Las Vegas retail market worsens as vacancy rate rises
April 20, 2011 - 3:41 pm
The retail market in Las Vegas worsened in the first quarter as the vacancy rate rose to 12.3 percent, up from 10 percent in the same quarter a year ago, RGC Economics consulting firm reported.
Vacancy has climbed from 5.8 percent since December 2007, the start of the recession.
Net absorption, or the difference between the amount of retail space taken and space vacated, was negative 430,000 square feet, leaving 5.4 million square feet empty in the total inventory of 43.9 million square feet.
Average asking rent declined to $1.49 a square foot from $1.65 a year ago.
John Restrepo, principal of RGC Economics, said he thought the anchored retail market had found its floor in the last quarter of 2010, but that appears to have been a "trap door."
Retail is suffering from lack of job creation, high consumer debt levels, rapidly rising prices for food and gasoline, and the increasing movement to Internet shopping, he said.

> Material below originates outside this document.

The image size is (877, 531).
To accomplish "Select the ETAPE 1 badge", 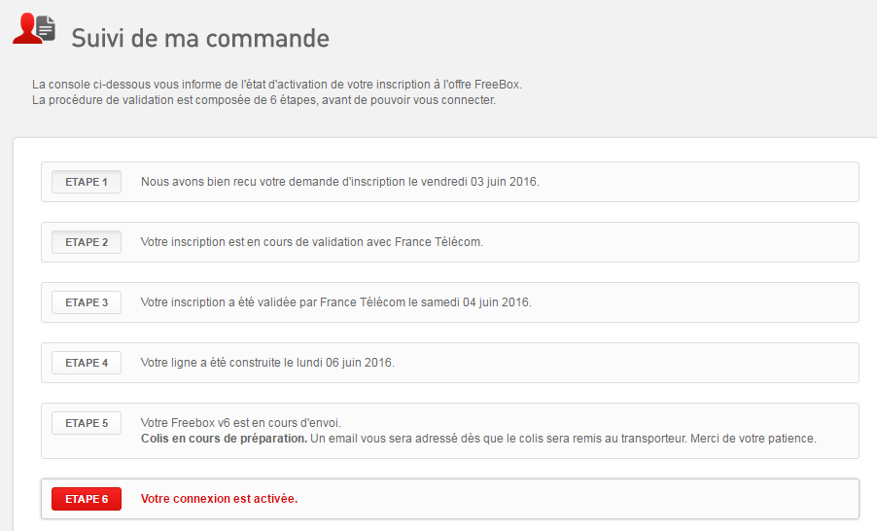I will [87, 182].
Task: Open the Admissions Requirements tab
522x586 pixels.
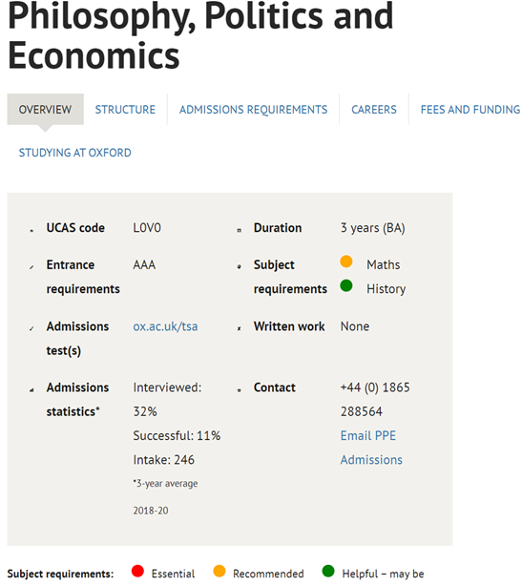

Facing those deterrents, Executive Home Builders is opening the first phase of Tivoli Village, a $650 million retail and office development at Rampart Boulevard and Alta Drive, this month. The project was announced in 2005 and has been delayed multiple times from its scheduled 2009 opening.
Tivoli will have 700,000 square feet of boutique retail, restaurants, cinemas and executive office space. Plans for 340 condominium units in two five-story towers and a 10-story tower have been shelved.
With empty shopping centers dotting the valley and high-end properties such as The District at Green Valley Ranch and Town Square in foreclosure, some observers question the need for any new retail development in Las Vegas.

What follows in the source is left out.